The new nodejs Streams2 API is great at buffering, handles back-pressure for you in many cases, and exposes a nice read() method that allows reading a fixed length number of bytes. However, if you'd like to read from a stream or pipe a stream into a destination stream until a pattern, you're back to some level of rolling your own buffering and back-pressure support. UntilStream aims to solve both use cases.
Examples below, more details can be found on EvanOxfeld/until-stream.
UntilStream unpipes and ends the destination stream when the pattern is reached. The next call to read() returns exactly the pattern. Back-pressure is handled for you.
var UntilStream = require('until-stream');
var streamBuffers = require("stream-buffers");
var us = new UntilStream({ pattern: 'World'});
var sourceStream = new streamBuffers.ReadableStreamBuffer();
sourceStream.put("Hello World");
var writableStream = new streamBuffers.WritableStreamBuffer();
sourceStream.pipe(us).pipe(writableStream);
writableStream.once('close', function () {
//writeableStream contains all data before the pattern occurs
var str = writableStream.getContentsAsString('utf8'); // 'Hello '
//Now the next call to read() returns the pattern
var data = us.read(); // 'World'
});
Calls to read() return chunks of data until the pattern is reached. The next call to read() returns exactly the pattern.
var UntilStream = require('until-stream');
var streamBuffers = require("stream-buffers");
var us = new UntilStream({ pattern: 'jumps'});
var sourceStream = new streamBuffers.ReadableStreamBuffer({ chunkSize: 8 });
sourceStream.put("The quick brown fox jumps over the lazy dog");
sourceStream.pipe(us);
us.on('readable', function() {
if (us.read() === 'jumps') {
console.log('Pattern reached!');
}
});
Most of the magic is in UntilStream.read() which overrides stream.Readable's read() method. Essentially I call stream.Readable.read() and try to detect the pattern within the current chunk. If there's no pattern, read() returns the chunk but slices off pattern.length - 1 for the next call to read().

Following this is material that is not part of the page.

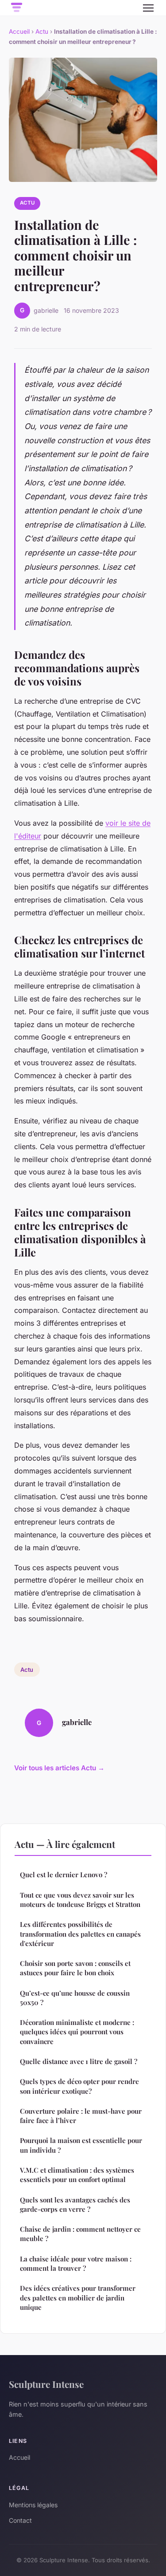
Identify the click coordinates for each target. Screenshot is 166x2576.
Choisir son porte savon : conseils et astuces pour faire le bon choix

- Increase the options and improve the API to handle other use cases in this domain
- An auto-pause option might be useful so that the destination stream's does not end when the first instance of the pattern is detected.
- UntilStream emerged from node-unzip. Some zip files store compressed data of an unknown length followed by a binary signature indicating the end of the compressed data. UntilStream will replace the similar mechanism implemented in node-unzip.
- Split out UntilStream into UntilStream.Readable and UntilStream.PassThrough, echoing the Streams2 API. Also allow for the same options as in the Streams2 API.
- Add support for piping a UntilStream to multiple destination streams.
- More testing, i.e. ensure that 'readable' and 'drain' events are emitted correctly.
The current pipe() implementation writes incoming data to the destination stream until the pattern is reached, unpipes, and ends the destination stream. At this point, the 0th index of the stream's internal buffer is at the first byte of the pattern. In using and discussing the API, there's too much stateful stuff going on here. Rather than unpipe and end the destination stream, it would be better to just unpipe.